もともとこの国には、風邪でマスクをする文化がなかったように思う。
去年のコロナ初期にはマスク売り切れ騒動が起きたけど、なんだかんだ感染者もいなかったので、僕の街でマスクしている人はほとんどいなかった。
今回のロックダウンでは、スーパーや公共交通機関でのマスク着用が「全国義務」になった。
先日スーパーに行ってみたら、ここまで貼るかってくらい、大量の「マスク着用」の張り紙が壁に並んでいた。

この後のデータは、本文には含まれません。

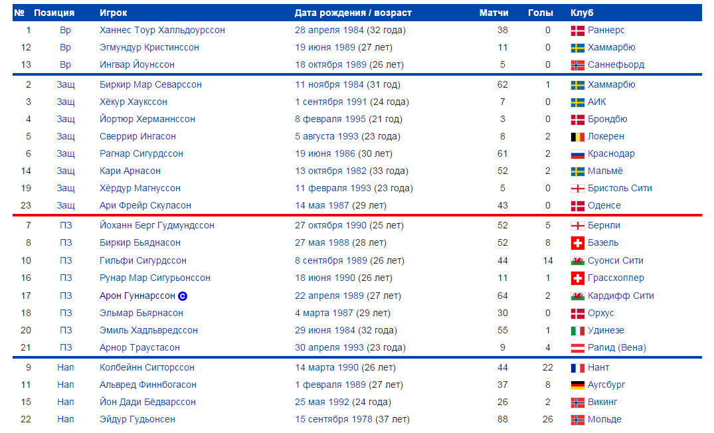This screenshot has width=714, height=433.
Task: Click the Russian flag next to Краснодар
Action: [577, 154]
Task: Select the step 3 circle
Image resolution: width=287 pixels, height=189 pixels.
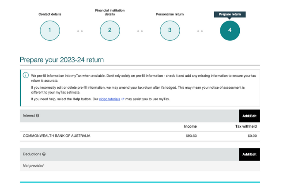Action: pos(170,30)
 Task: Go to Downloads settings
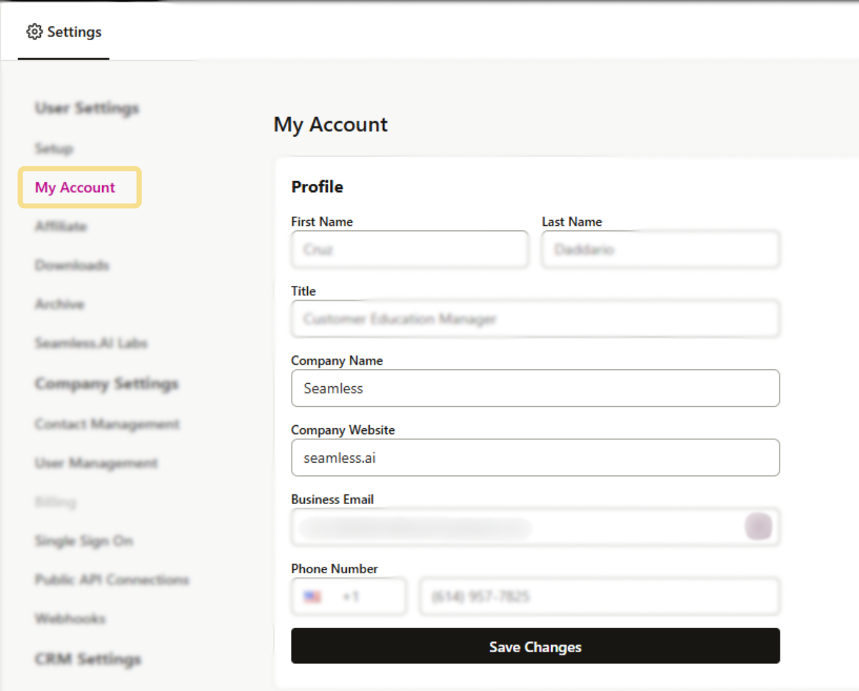pos(71,265)
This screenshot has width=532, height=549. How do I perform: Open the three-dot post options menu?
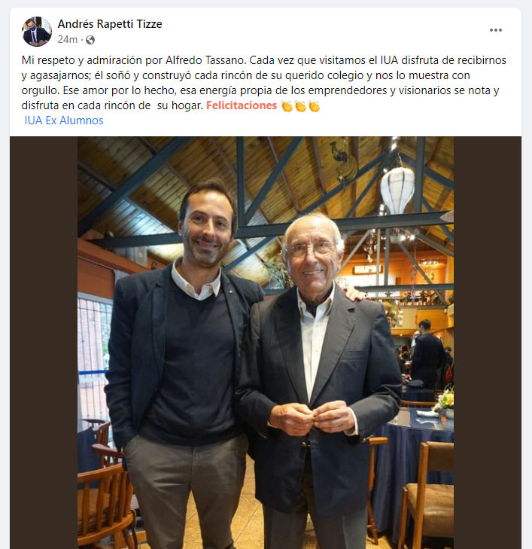tap(496, 30)
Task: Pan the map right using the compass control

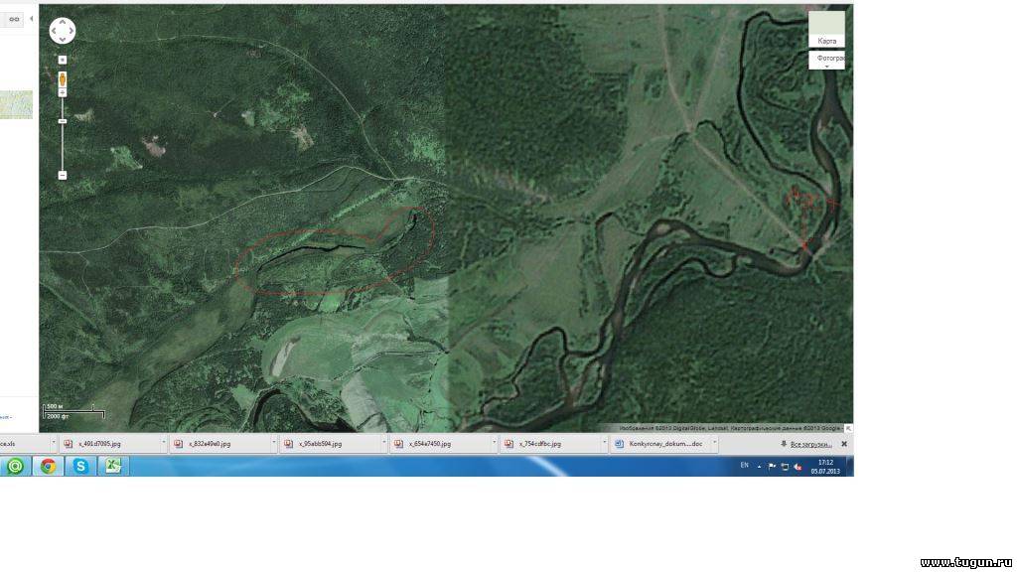Action: (x=72, y=31)

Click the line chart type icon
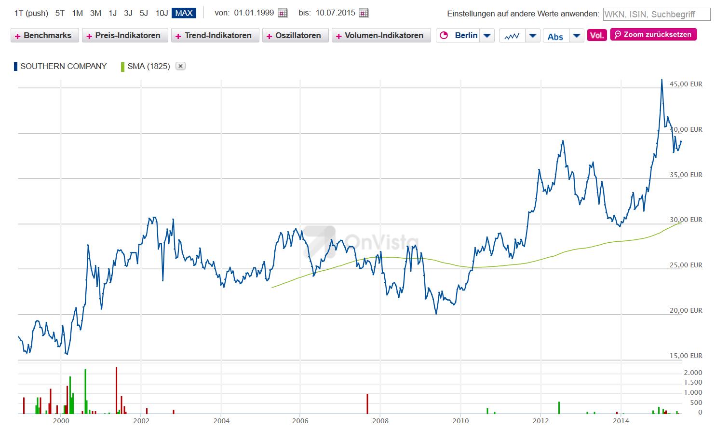click(512, 36)
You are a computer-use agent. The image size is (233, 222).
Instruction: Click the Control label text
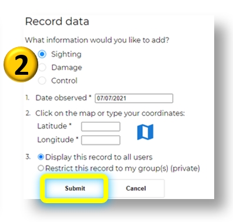click(64, 81)
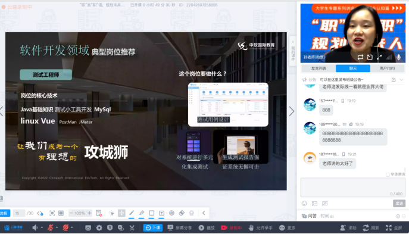Expand the speaker volume options arrow
Image resolution: width=409 pixels, height=234 pixels.
pyautogui.click(x=42, y=227)
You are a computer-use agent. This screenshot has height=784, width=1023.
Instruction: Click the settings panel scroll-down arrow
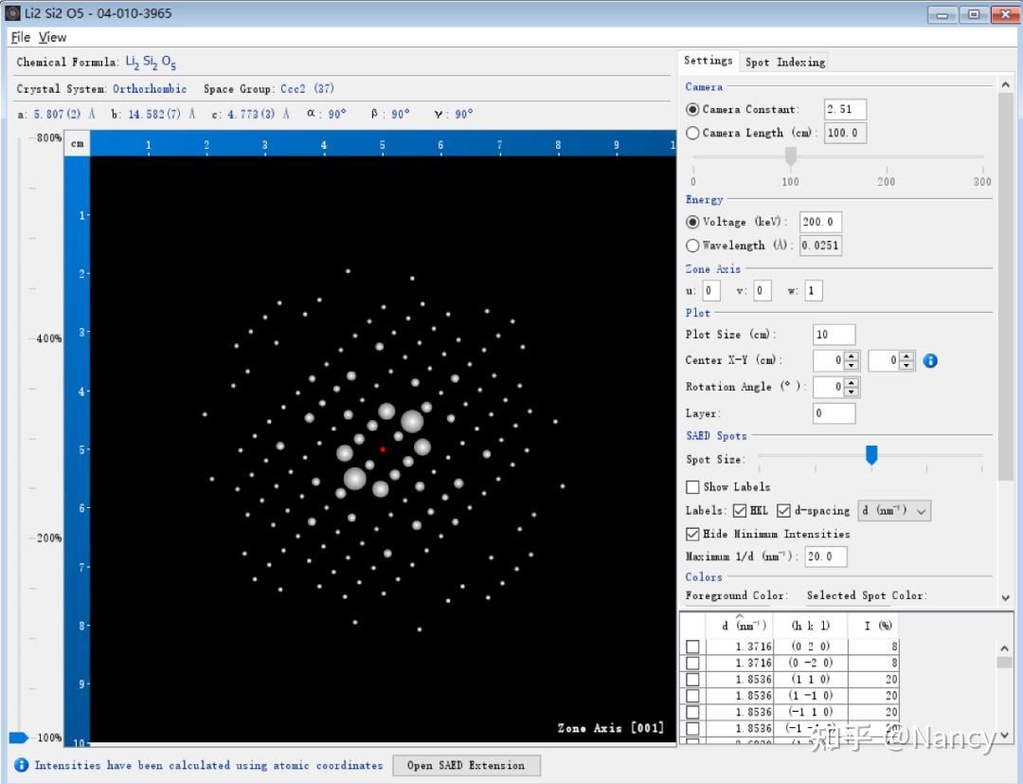pyautogui.click(x=1005, y=598)
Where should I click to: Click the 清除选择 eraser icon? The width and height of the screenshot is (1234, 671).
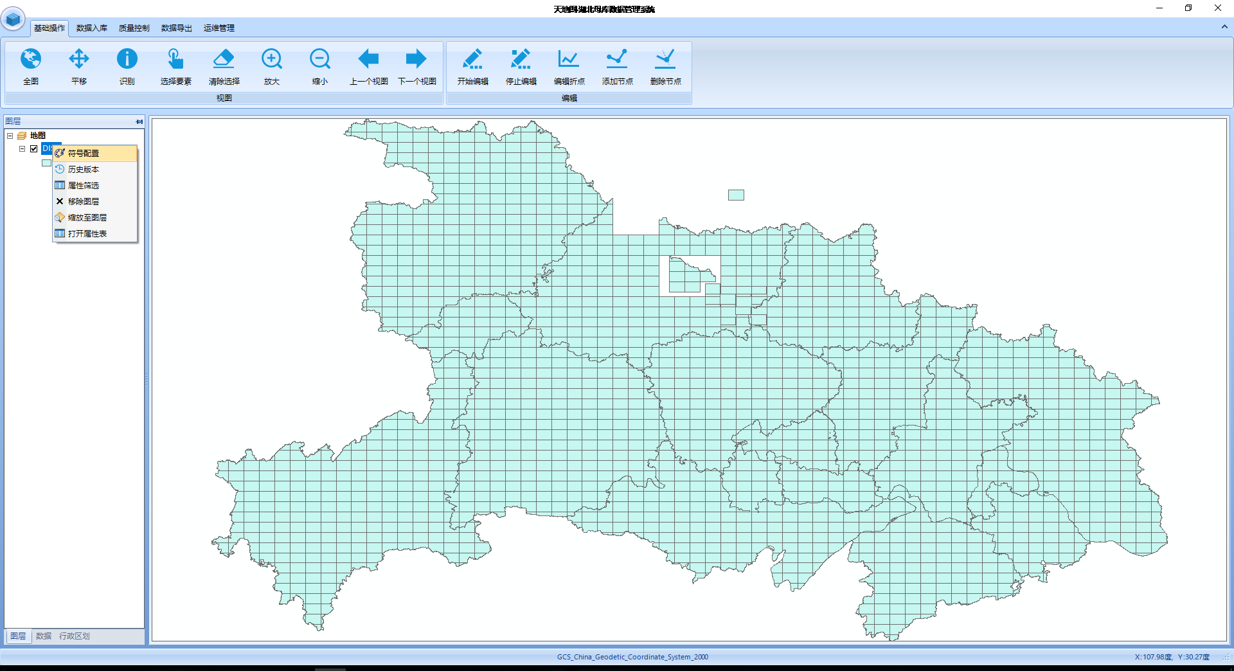[224, 59]
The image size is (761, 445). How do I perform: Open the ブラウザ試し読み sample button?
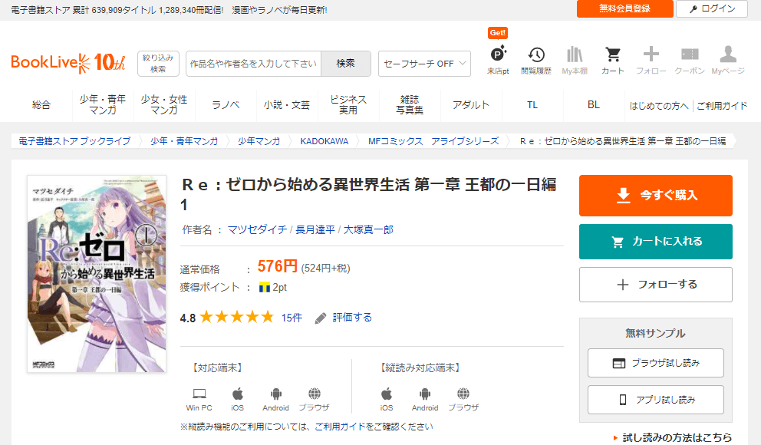[x=655, y=363]
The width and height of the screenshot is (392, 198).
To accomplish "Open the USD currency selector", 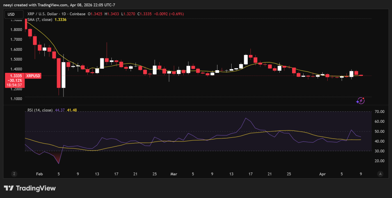I will [12, 14].

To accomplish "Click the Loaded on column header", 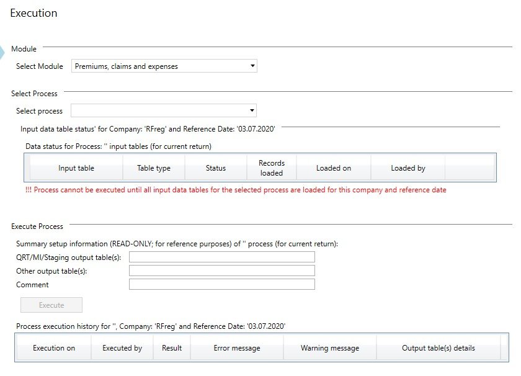I will pos(334,168).
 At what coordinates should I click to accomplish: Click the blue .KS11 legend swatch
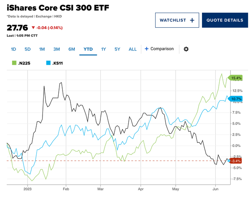click(48, 63)
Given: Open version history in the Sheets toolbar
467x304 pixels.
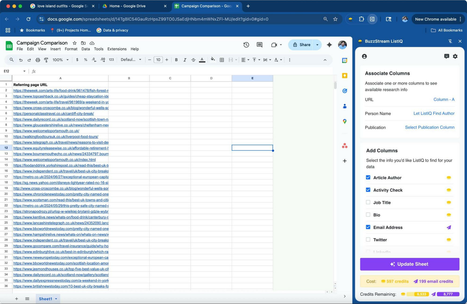Looking at the screenshot, I should pos(246,45).
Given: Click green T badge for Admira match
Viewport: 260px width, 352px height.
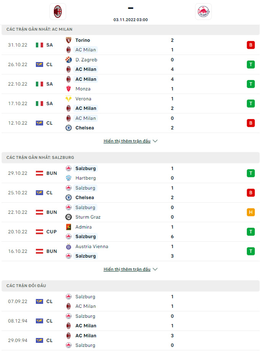Looking at the screenshot, I should tap(251, 232).
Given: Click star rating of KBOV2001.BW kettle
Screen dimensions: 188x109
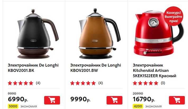Looking at the screenshot, I should pos(83,83).
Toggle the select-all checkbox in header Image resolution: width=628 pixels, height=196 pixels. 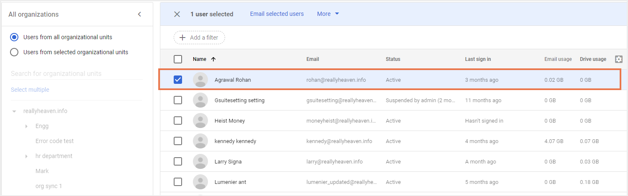(x=178, y=59)
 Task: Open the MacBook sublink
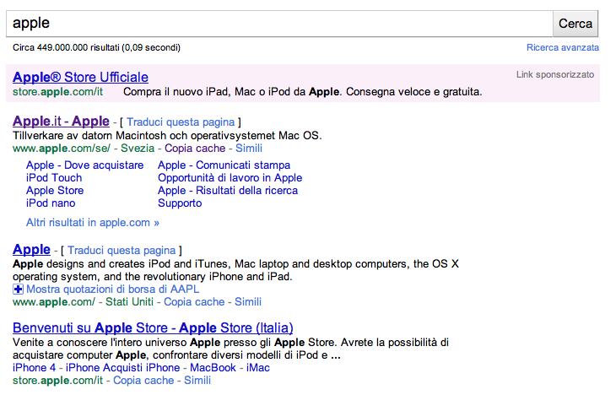[x=213, y=368]
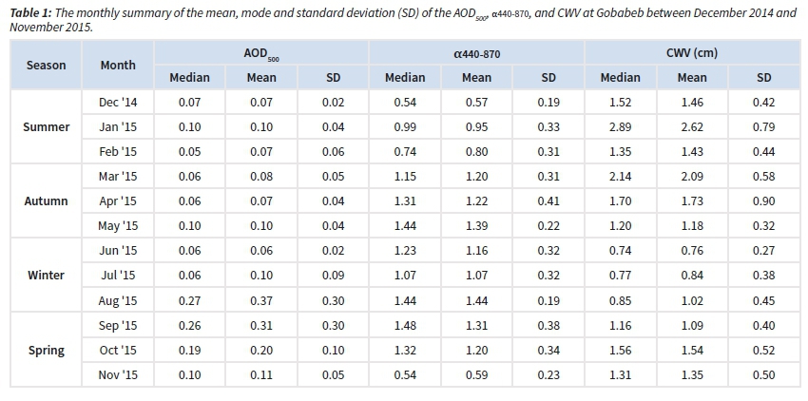Image resolution: width=808 pixels, height=401 pixels.
Task: Click the Winter season cell
Action: coord(46,276)
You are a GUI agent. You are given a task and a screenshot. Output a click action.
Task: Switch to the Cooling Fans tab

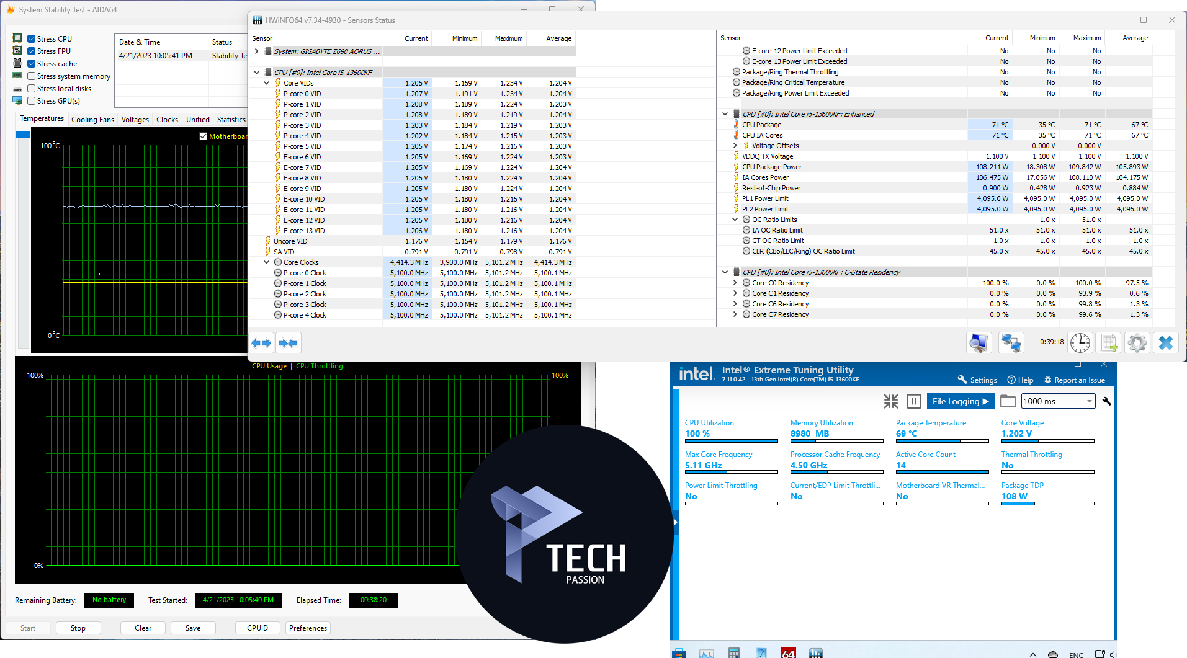click(x=92, y=120)
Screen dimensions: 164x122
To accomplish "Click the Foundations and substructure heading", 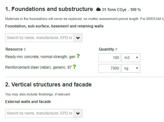I will (49, 9).
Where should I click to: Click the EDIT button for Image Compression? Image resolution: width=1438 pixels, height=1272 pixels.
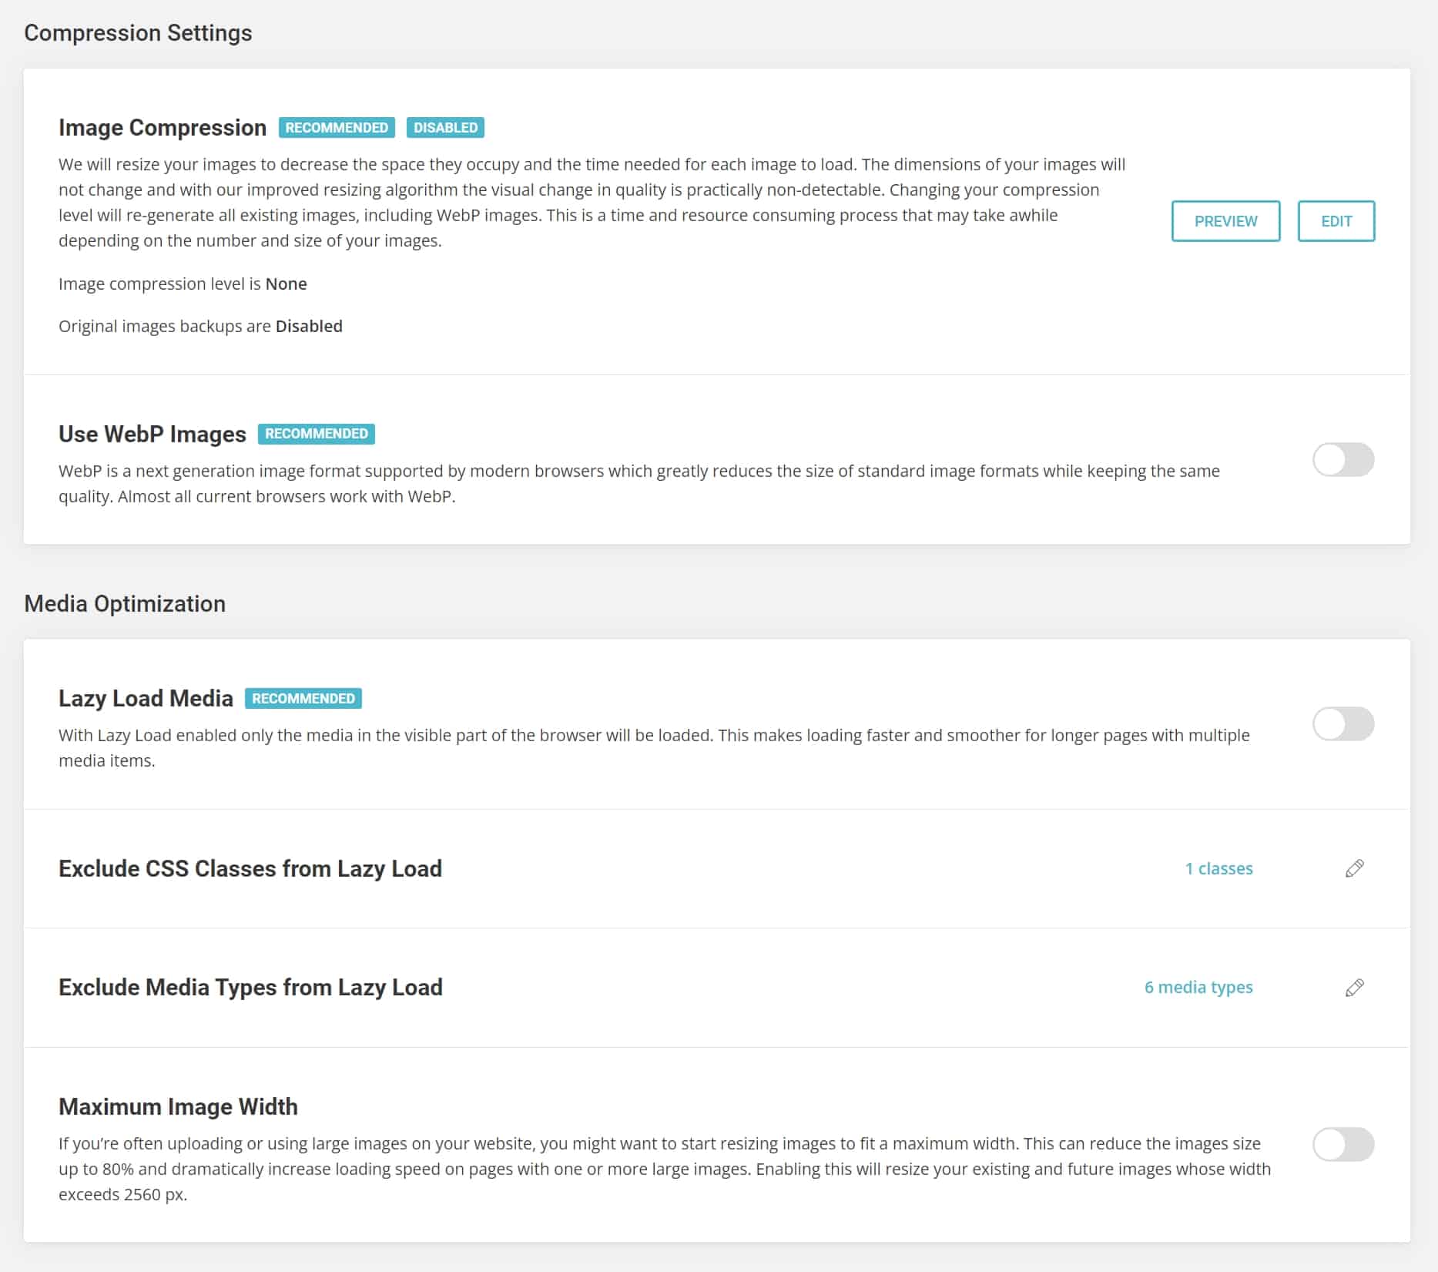click(x=1336, y=221)
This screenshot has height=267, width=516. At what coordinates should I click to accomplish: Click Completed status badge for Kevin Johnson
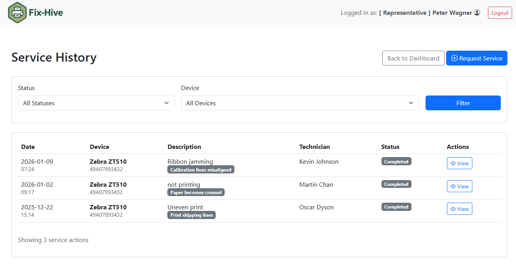(x=396, y=162)
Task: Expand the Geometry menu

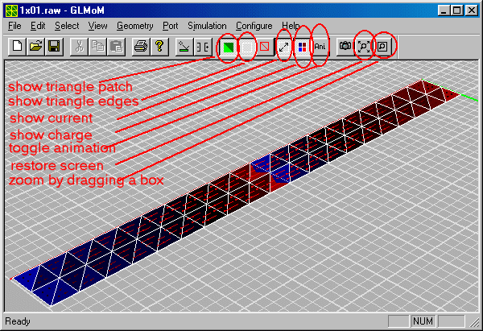Action: (x=134, y=26)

買ってから一度も使っていなかったマスクを、僕は初めてつけた。
ニュージーランド人が揃ってマスクしているのが、変な感じだった。こんなにマスクが普通になったのは、これが初めてだろう。
マスクの効果には議論の余地がある、という点で意見が合うニュージーランド人もいるけど、これからはどうだろう。
テレビでも連日マスクが強調されるようになったし、いかにも空気・飛沫感染なイメージの映像ばかり使われる。
最近では、どこかの教授だか医者だかが、「ロックダウンが終わってもマスクを強制にすべきだ。」と主張しはじめた。
こうやってこの国も、マスク当たり前社会になっていくんだろうか。どの国もそうだから、もうその流れには逆らえないのかな。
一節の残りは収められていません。